(Pixel coordinate grounding data)
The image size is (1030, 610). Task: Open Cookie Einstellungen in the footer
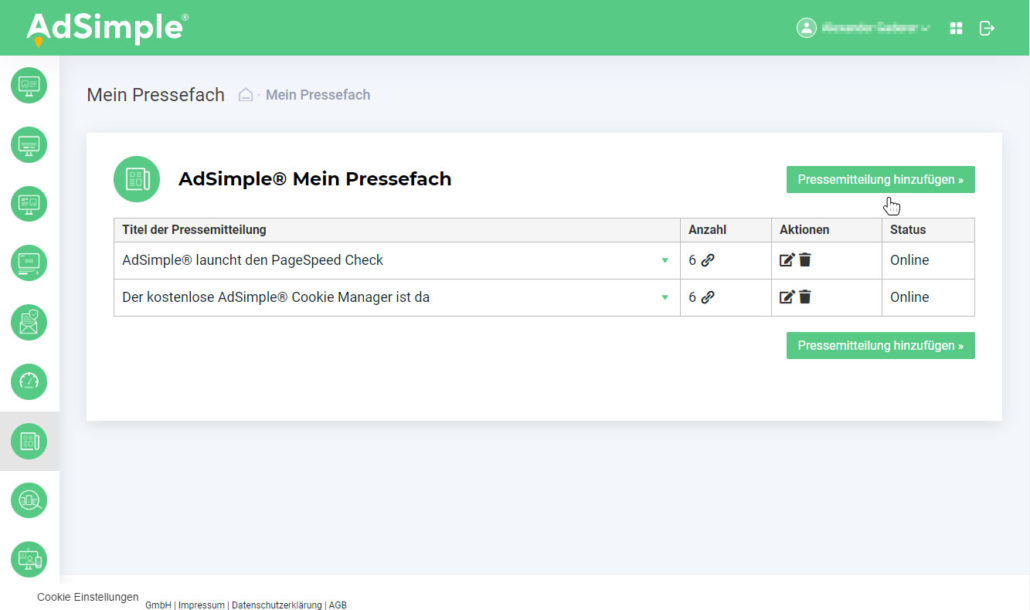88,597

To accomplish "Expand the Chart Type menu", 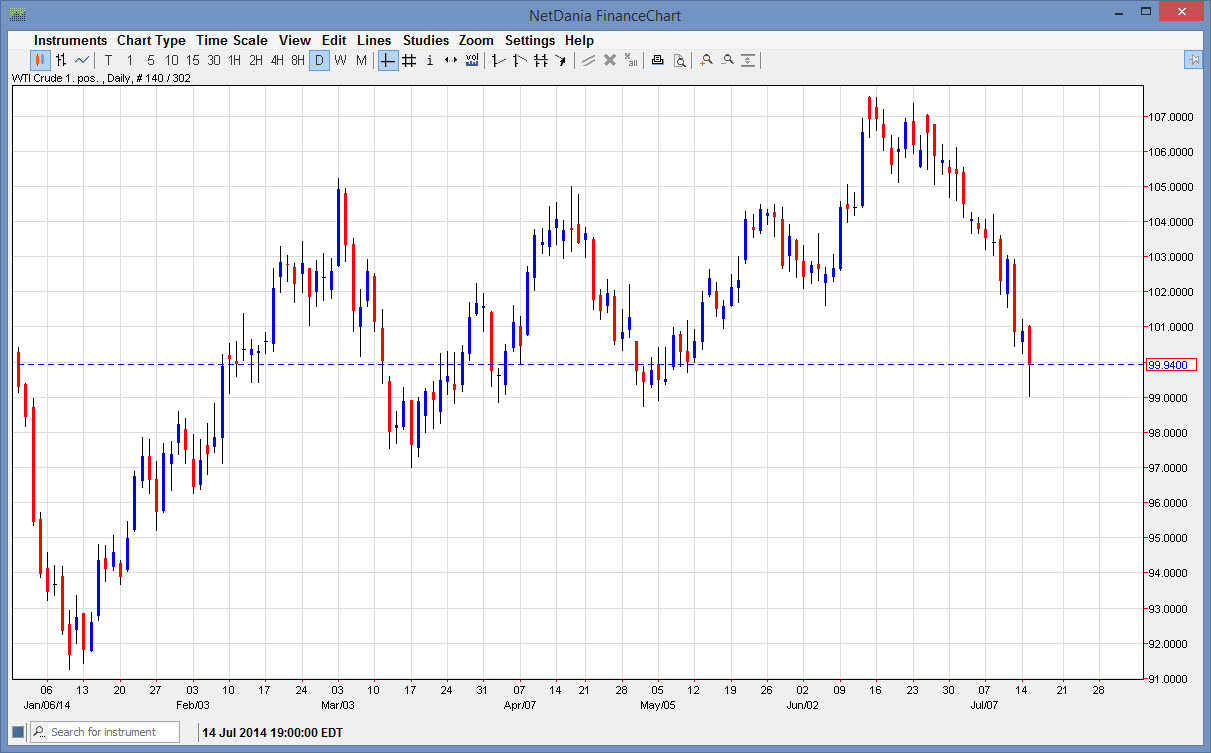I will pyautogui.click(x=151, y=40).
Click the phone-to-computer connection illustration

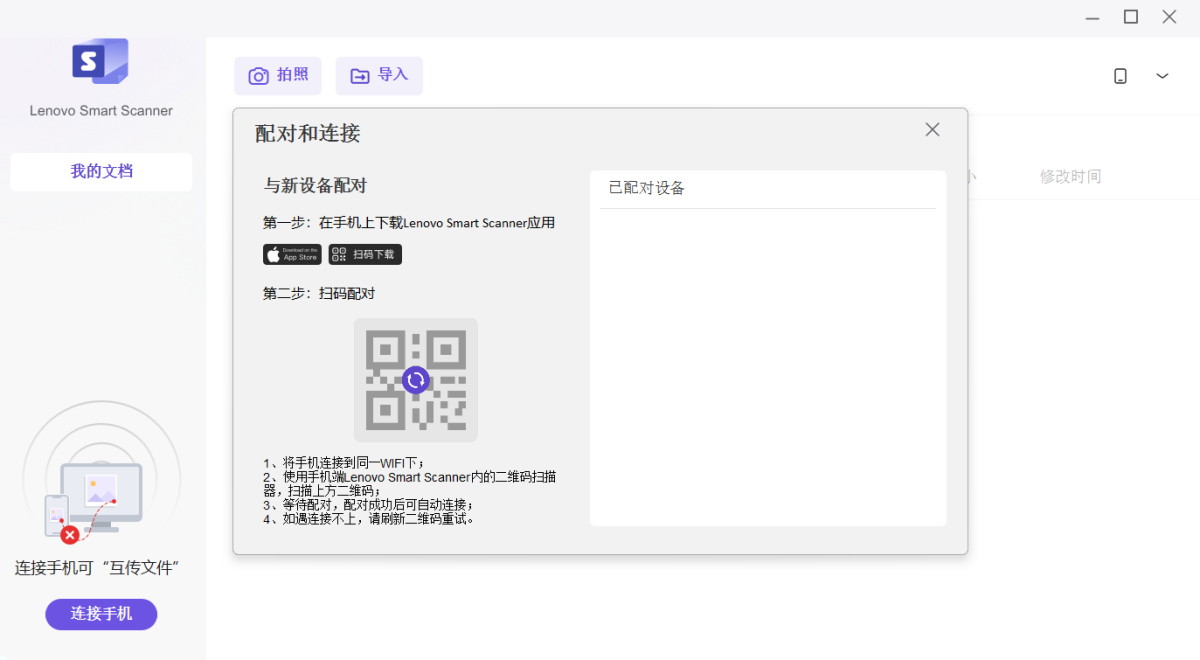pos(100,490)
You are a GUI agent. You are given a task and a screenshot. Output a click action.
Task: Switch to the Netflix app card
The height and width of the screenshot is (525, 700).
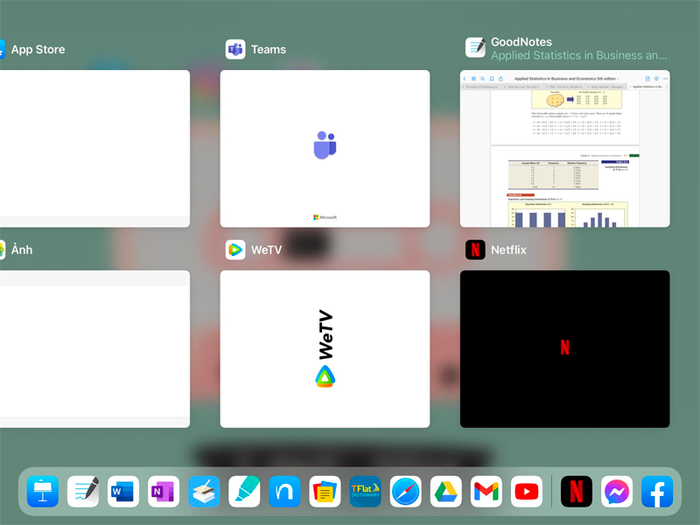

▶ **What to produce**
Whenever the word "screenshot" appears in a line of the data above, that line counts. Say how many lines count, and nothing more.

▶ **Answer to this task**
2